══ Extract ══
# Specific 3D Printers, Scanners, & Hardware > Pegasus Touch Laser SLA Printer Forum >  KS Project Update #9: Even better optics performance = smaller features

## Eddie

*Project Update #9: Even better optics performance = smaller features*Posted by Full Spectrum Laser ♥ Like

FSL3D has been hard at work perfecting all the little features to make this the best 3D printer under $3000.  Printing jewelry can be particularly demanding on a 3d printer's resolution.
Improving the optics allows us to print finer details.  Compare the two rings below.  Pegasus touch is able to resolve all the holes on the band while the competing SLA printer fills in all the holes.  Also the fine pillar blocks making up the stone settings are grouped together on the latter printer.
Previously we aimed to offer a laser beam size of around 250um but we are now experimenting with as small as 50um with our enhanced optics.  Final shipping will probably be some balance between sharpness and build time (small spot requires more passes to fill in).
Pegasus Touch Better Optics Means Small Features can be Resolved
Competition using their grey resin - notice holes are filled in and small features unresolved

----------


## garbage

I hope this improvements will make it to the final product. Currently they are sorting out how to produce this cheap enough. In addition, it will reduce printing speed. But yes, it looks awesome!

----------
═══
══ Supplied data ══
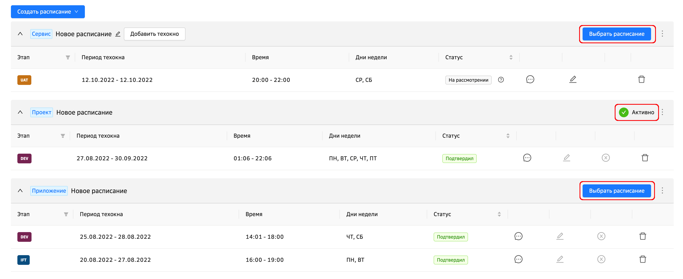Delete the 25.08.2022 DEV row
This screenshot has width=683, height=279.
[642, 236]
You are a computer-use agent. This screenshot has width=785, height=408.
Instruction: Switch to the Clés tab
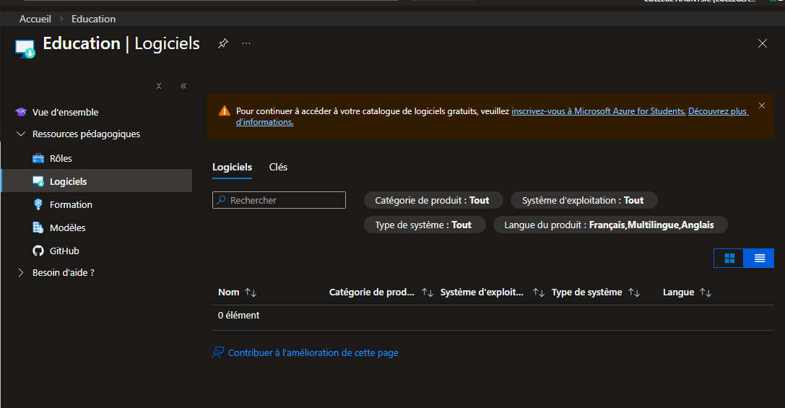pyautogui.click(x=278, y=168)
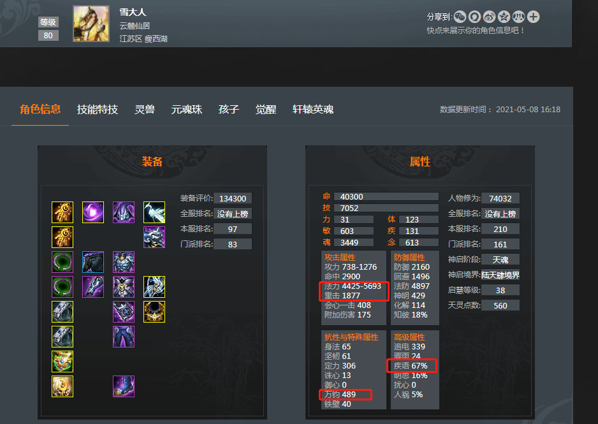Viewport: 598px width, 424px height.
Task: Open the 灵兽 tab
Action: coord(145,110)
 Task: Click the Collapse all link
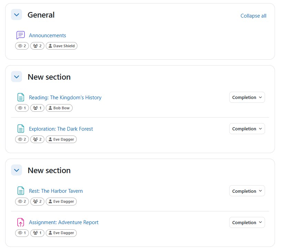pos(253,16)
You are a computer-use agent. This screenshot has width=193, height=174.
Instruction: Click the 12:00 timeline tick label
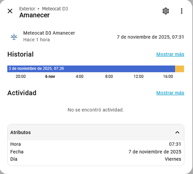(x=138, y=76)
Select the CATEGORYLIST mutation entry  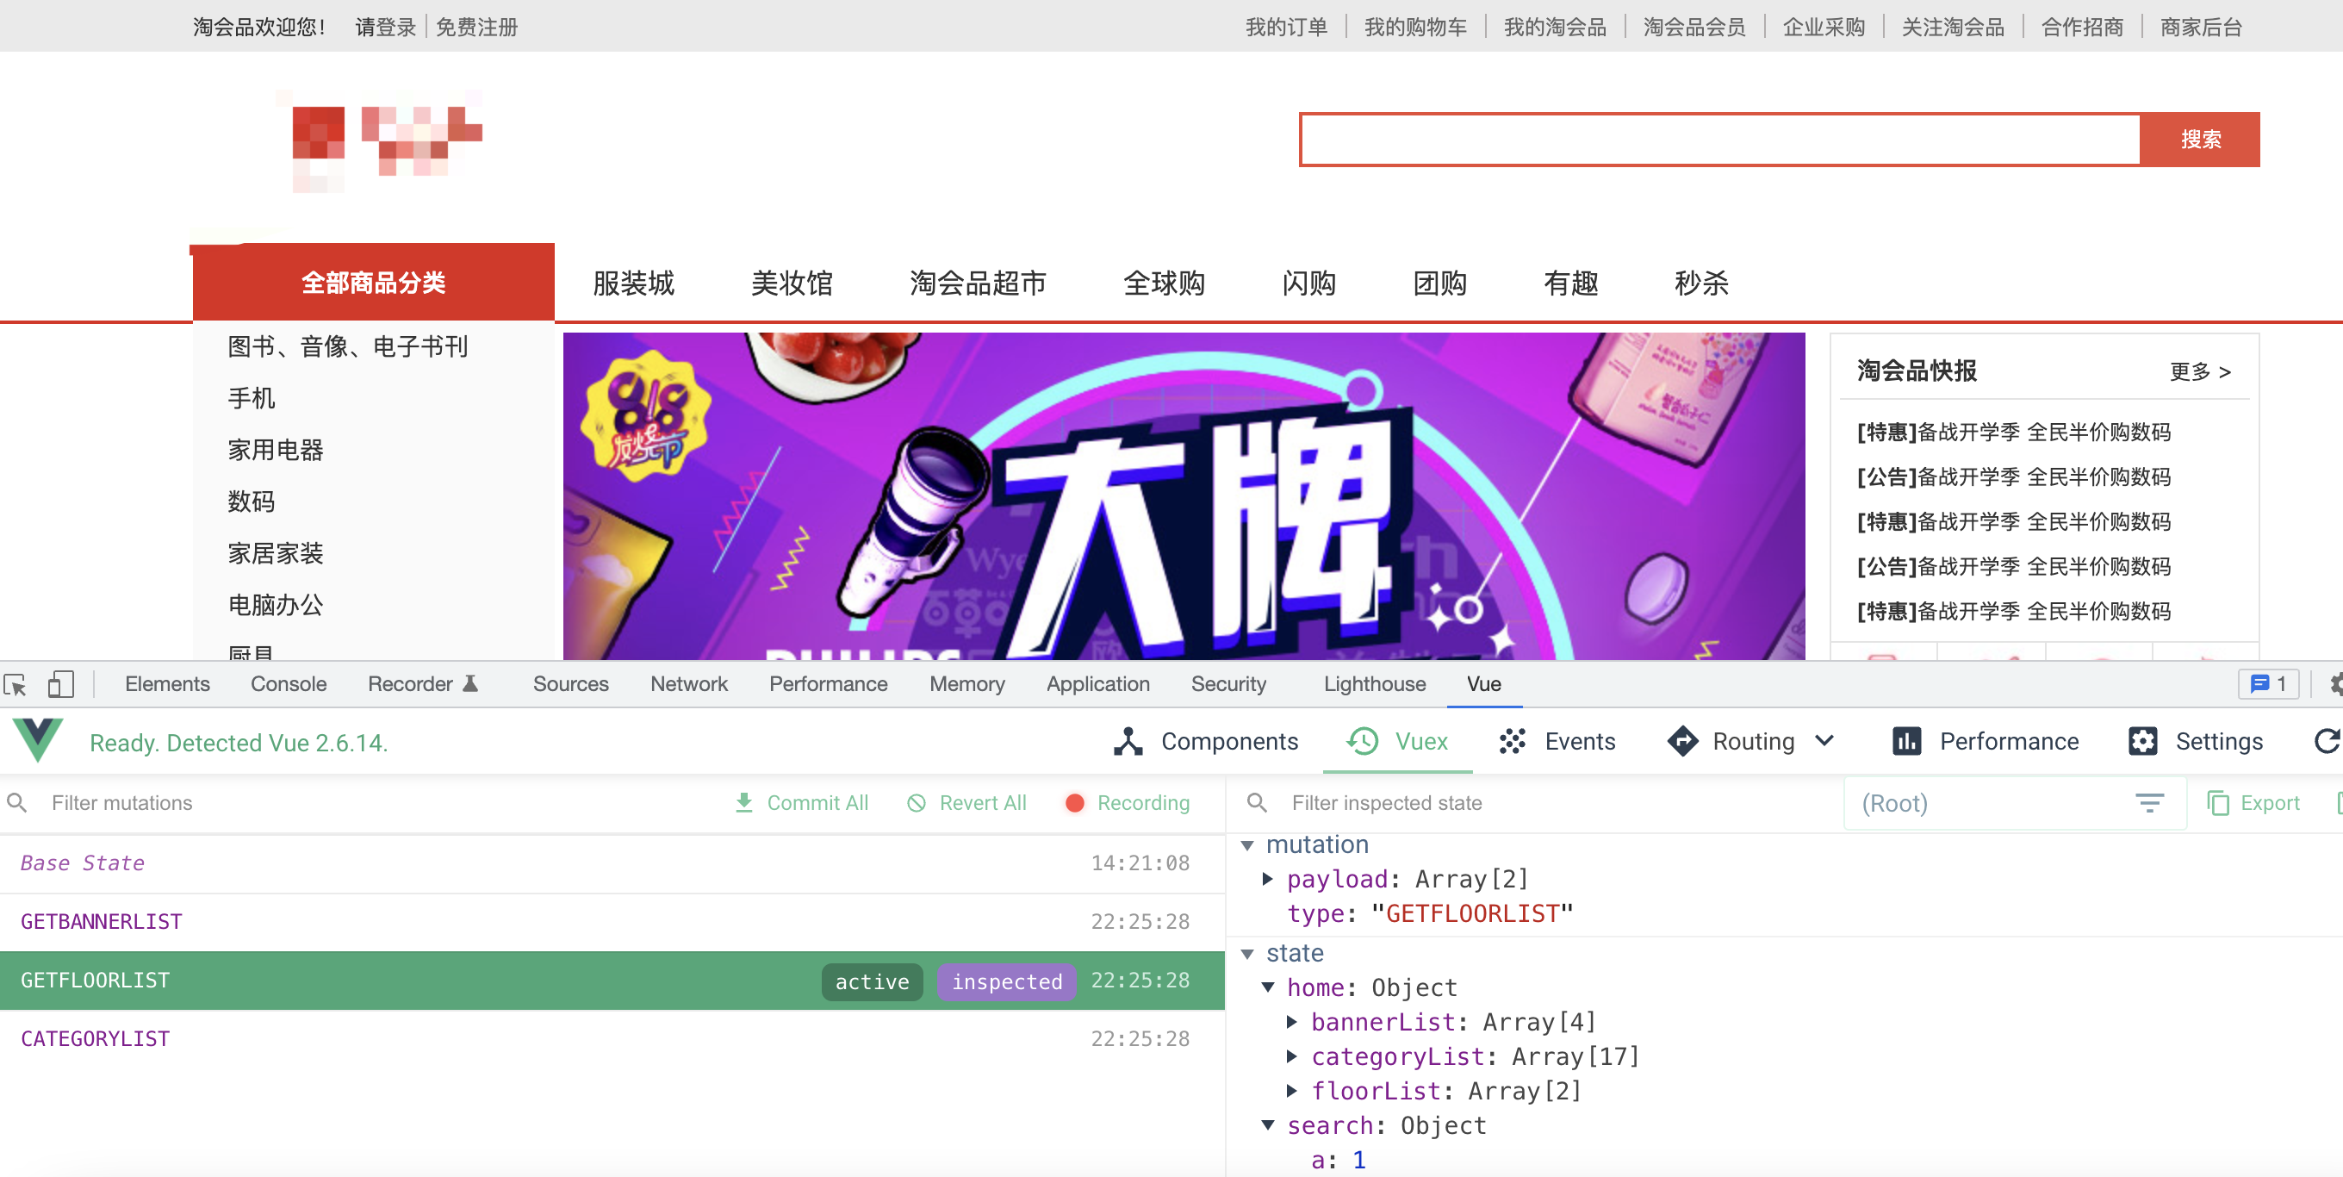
═══
From the Pegasus Touch forum thread, retype the passage that starts at the words "I hope this" and stops after "it looks awesome!".

I hope this improvements will make it to the final product. Currently they are sorting out how to produce this cheap enough. In addition, it will reduce printing speed. But yes, it looks awesome!